## RECORDS TO PROCESS:
···
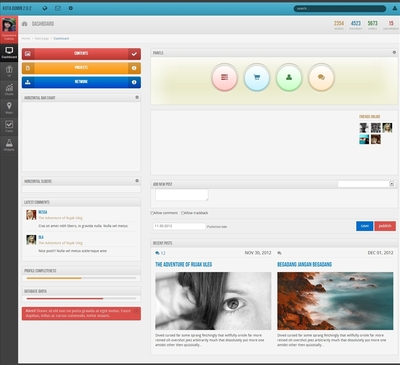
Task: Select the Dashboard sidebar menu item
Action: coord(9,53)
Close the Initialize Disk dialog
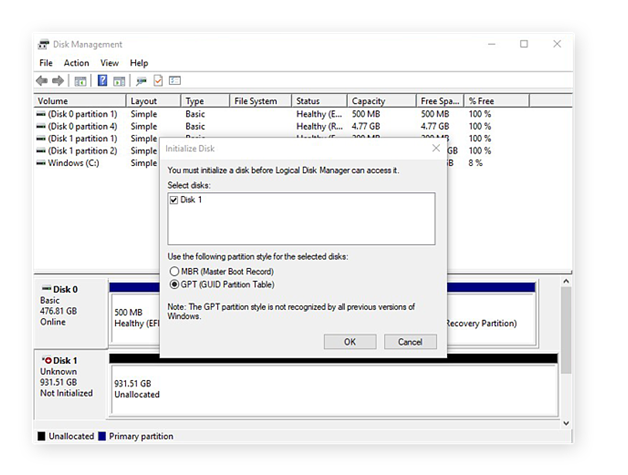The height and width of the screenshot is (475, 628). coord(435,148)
···
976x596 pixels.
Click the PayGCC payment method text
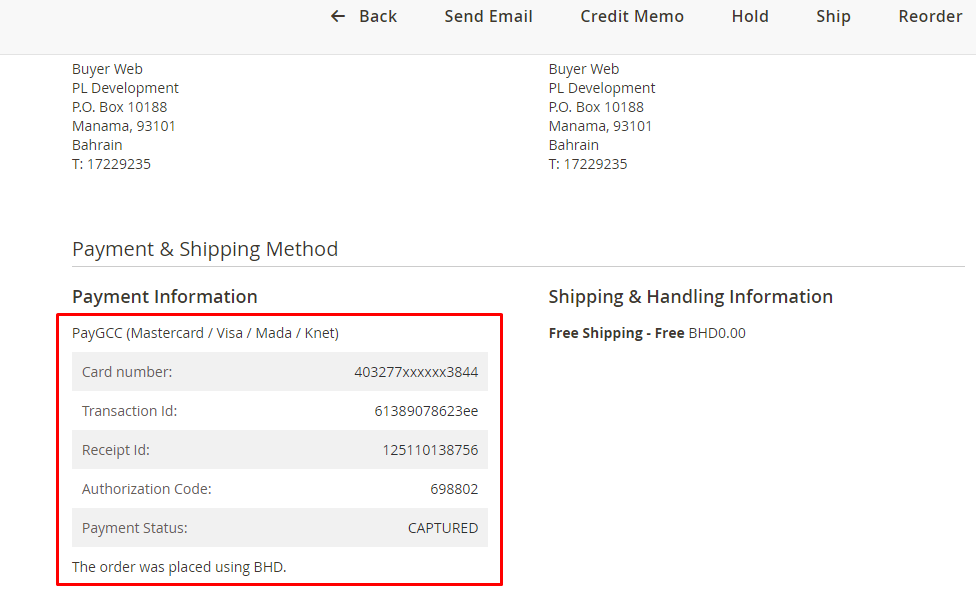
···
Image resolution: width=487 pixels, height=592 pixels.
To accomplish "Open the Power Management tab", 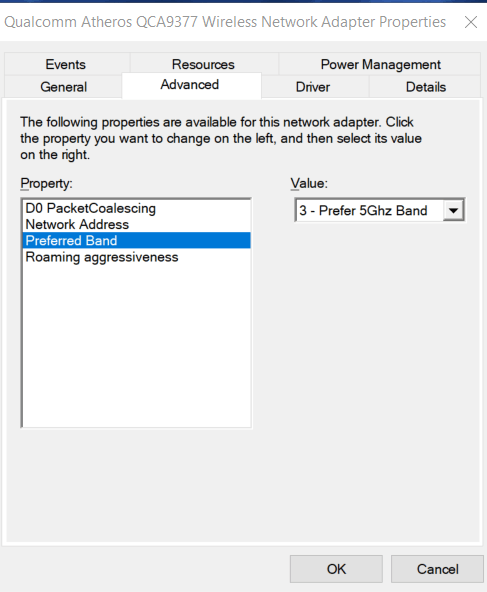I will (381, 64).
···
## ACTION ITEM:
The answer is every line in the data where the word "pixels" appears.

## REPLY:
976x596 pixels.
Image resolution: width=487 pixels, height=592 pixels.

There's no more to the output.